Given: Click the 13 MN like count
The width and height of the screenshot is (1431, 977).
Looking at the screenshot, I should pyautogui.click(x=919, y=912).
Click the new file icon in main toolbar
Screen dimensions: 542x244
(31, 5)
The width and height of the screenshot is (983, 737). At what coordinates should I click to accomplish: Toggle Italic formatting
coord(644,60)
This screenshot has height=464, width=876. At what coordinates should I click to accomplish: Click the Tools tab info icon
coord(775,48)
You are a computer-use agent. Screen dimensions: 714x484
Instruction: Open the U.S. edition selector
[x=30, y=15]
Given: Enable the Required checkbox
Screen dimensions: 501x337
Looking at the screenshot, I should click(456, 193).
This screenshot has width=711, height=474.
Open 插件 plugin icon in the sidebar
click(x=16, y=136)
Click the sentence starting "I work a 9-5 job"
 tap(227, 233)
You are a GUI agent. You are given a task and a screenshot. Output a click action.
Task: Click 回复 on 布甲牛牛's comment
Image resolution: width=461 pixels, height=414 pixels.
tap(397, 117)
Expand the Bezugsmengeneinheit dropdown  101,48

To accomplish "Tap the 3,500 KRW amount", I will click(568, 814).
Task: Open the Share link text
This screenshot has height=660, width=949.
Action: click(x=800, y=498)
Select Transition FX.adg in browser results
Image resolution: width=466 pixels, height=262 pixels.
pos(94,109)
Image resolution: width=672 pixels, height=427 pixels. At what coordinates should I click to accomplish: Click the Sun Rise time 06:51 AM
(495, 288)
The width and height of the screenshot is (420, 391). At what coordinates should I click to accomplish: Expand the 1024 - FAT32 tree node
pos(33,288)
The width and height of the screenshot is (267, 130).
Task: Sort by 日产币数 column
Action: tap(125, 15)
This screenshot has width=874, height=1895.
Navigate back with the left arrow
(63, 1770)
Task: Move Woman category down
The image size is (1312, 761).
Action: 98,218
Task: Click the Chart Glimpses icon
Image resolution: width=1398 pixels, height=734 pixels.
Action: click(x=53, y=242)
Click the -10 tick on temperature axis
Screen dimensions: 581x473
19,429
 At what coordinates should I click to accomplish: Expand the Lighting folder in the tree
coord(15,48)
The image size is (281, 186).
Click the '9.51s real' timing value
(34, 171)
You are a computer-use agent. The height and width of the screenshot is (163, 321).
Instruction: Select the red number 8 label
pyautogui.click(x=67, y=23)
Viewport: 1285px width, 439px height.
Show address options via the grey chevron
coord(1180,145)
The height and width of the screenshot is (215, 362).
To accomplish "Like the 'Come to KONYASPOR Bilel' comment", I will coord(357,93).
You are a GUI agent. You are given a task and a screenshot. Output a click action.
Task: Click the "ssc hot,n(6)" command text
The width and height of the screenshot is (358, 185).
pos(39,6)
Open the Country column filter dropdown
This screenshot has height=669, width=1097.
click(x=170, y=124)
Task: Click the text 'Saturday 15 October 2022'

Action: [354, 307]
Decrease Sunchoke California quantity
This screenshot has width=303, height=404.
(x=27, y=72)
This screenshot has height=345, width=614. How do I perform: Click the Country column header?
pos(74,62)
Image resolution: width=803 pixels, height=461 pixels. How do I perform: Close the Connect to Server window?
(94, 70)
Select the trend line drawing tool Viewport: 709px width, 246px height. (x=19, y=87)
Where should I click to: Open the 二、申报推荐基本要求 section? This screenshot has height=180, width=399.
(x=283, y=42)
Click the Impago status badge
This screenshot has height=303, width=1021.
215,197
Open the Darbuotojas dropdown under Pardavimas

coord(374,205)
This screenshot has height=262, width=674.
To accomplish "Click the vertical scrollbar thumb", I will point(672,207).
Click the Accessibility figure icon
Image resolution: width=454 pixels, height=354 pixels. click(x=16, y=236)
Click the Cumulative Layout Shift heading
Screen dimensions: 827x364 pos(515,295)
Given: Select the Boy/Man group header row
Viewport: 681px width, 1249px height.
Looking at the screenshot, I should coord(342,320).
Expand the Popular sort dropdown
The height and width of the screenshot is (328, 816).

[Problem to solve]:
Can you repeat, word for word, every line above from the one containing "The image size is (1312, 761)." down to the one containing "Expand the Popular sort dropdown", including both?

[Your solution]:
The image size is (1312, 761).
Action: 98,218
Task: Click the Chart Glimpses icon
Image resolution: width=1398 pixels, height=734 pixels.
Action: click(x=53, y=242)
Click the -10 tick on temperature axis
Screen dimensions: 581x473
19,429
 At what coordinates should I click to accomplish: Expand the Lighting folder in the tree
coord(15,48)
The image size is (281, 186).
Click the '9.51s real' timing value
(34, 171)
You are a computer-use agent. The height and width of the screenshot is (163, 321).
Instruction: Select the red number 8 label
pyautogui.click(x=67, y=23)
Viewport: 1285px width, 439px height.
Show address options via the grey chevron
coord(1180,145)
The height and width of the screenshot is (215, 362).
To accomplish "Like the 'Come to KONYASPOR Bilel' comment", I will coord(357,93).
You are a GUI agent. You are given a task and a screenshot. Output a click action.
Task: Click the "ssc hot,n(6)" command text
The width and height of the screenshot is (358, 185).
pos(39,6)
Open the Country column filter dropdown
This screenshot has height=669, width=1097.
click(x=170, y=124)
Task: Click the text 'Saturday 15 October 2022'

Action: [354, 307]
Decrease Sunchoke California quantity
This screenshot has width=303, height=404.
(x=27, y=72)
This screenshot has height=345, width=614. How do I perform: Click the Country column header?
pos(74,62)
Image resolution: width=803 pixels, height=461 pixels. How do I perform: Close the Connect to Server window?
(94, 70)
Select the trend line drawing tool Viewport: 709px width, 246px height. (x=19, y=87)
Where should I click to: Open the 二、申报推荐基本要求 section? This screenshot has height=180, width=399.
(x=283, y=42)
Click the Impago status badge
This screenshot has height=303, width=1021.
215,197
Open the Darbuotojas dropdown under Pardavimas

coord(374,205)
This screenshot has height=262, width=674.
To accomplish "Click the vertical scrollbar thumb", I will point(672,207).
Click the Accessibility figure icon
Image resolution: width=454 pixels, height=354 pixels. click(x=16, y=236)
Click the Cumulative Layout Shift heading
Screen dimensions: 827x364 pos(515,295)
Given: Select the Boy/Man group header row
Viewport: 681px width, 1249px height.
Looking at the screenshot, I should coord(342,320).
Expand the Popular sort dropdown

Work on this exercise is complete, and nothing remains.